Akcea Completes Deal That Gives It Marketing Rights to FAP Treatment Inotersen
The deal also gives Akcea rights to a follow-up treatment known as AKCEA-TTR-L Rx, formerly known as IONIS-TTR-L Rx.
Inotersen was designed for hereditary forms of FAP, which are also known as hereditary transthyretin amyloidosis, or hATTR.
The therapy decreases the production of the TTR protein, which clumps in hATTR patients who have a mutation of the TTR gene.
TTR’s build-up occurs in several tissues and organs.

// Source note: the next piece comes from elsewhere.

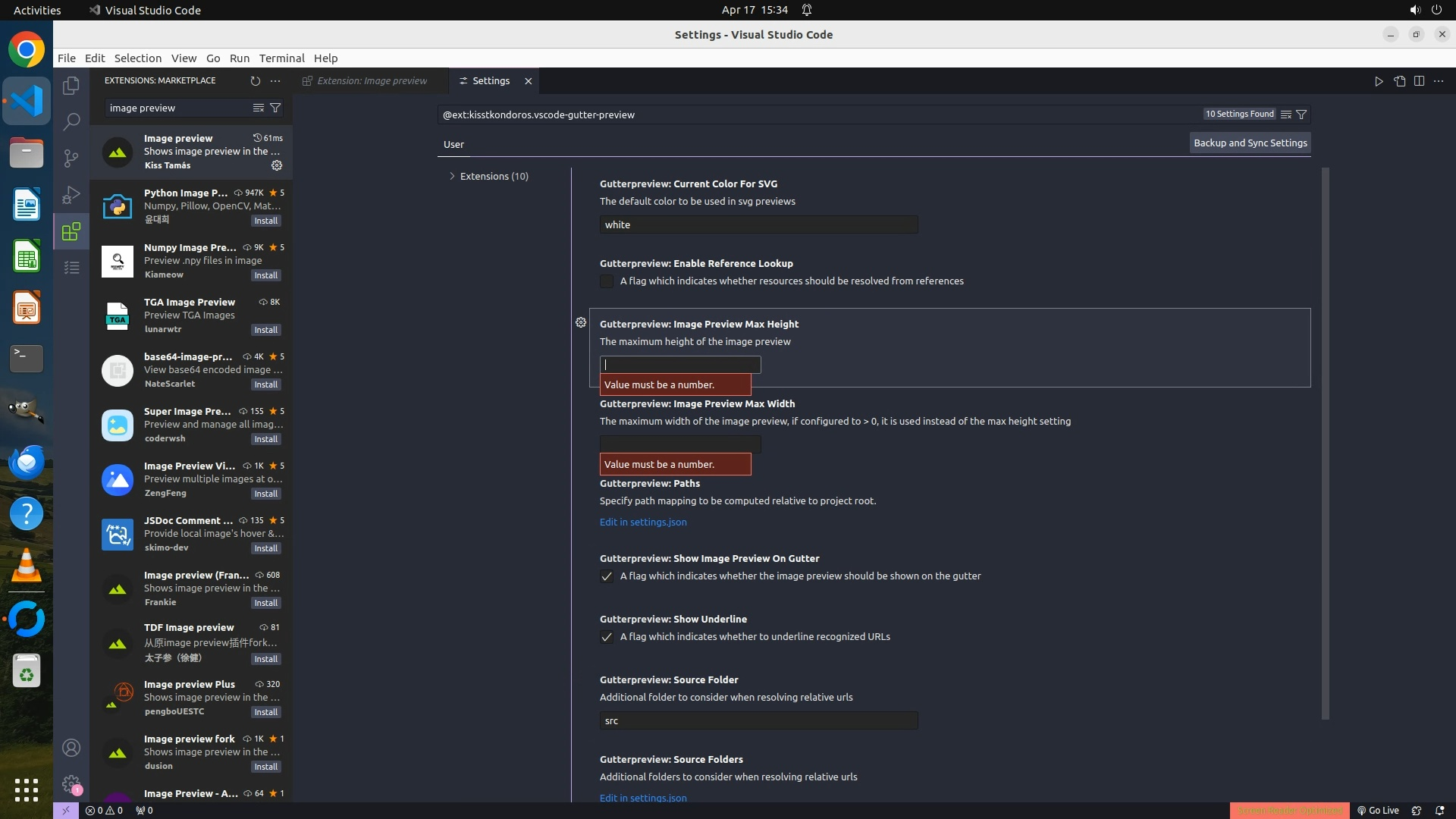Open Source Control view icon
This screenshot has height=819, width=1456.
(71, 158)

In peripheral nerves, the clumping causes damage that leads to loss of movement function.
Inotersen is composed of small strands of nucleic acids that bind to a patient’s RNA, turning off the production of both normal and faulty versions of TTR protein.
The molecule is going through regulatory reviews in the U.S. and E.U. Akcea and Ionis expect it to hit the market by mid-2018.

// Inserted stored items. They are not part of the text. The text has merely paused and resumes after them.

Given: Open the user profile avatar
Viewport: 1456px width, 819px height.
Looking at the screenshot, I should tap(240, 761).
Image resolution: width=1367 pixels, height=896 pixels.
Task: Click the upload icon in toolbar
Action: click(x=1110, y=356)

In July 2017, Ionis announced results of the 15-month Phase 3 NEURO-TTR clinical trial (NCT01737398), which evaluated the safety and effectiveness of a once-a-week injection of inotersen in 172 FAP patients. Inotersen reduced the worsening of patients’ nerve damage and improved their quality of life, researchers said.
A Phase 3 open-label extension trial (NCT02175004) that is still under way is assessing the safety and effectiveness of long-term inotersen treatment.
Akcea and Ionis are developing AKCEA-TTR-L Rx for both hereditary and non-hereditary ATTR. They plan to start clinical trials of it in 2018.
Under their agreement, Akcea gave Ionis a $150 million up-front licensing payment for the two therapies. The full rights to inotersen cost it $1.7 billion plus profit-sharing payments.
Regulatory approval of the treatments will trigger milestone payments to Ionis.
The agreement also stipulated that Sarah Boyce, Ionis’s chief business officer, join Akcea as president and member of its board.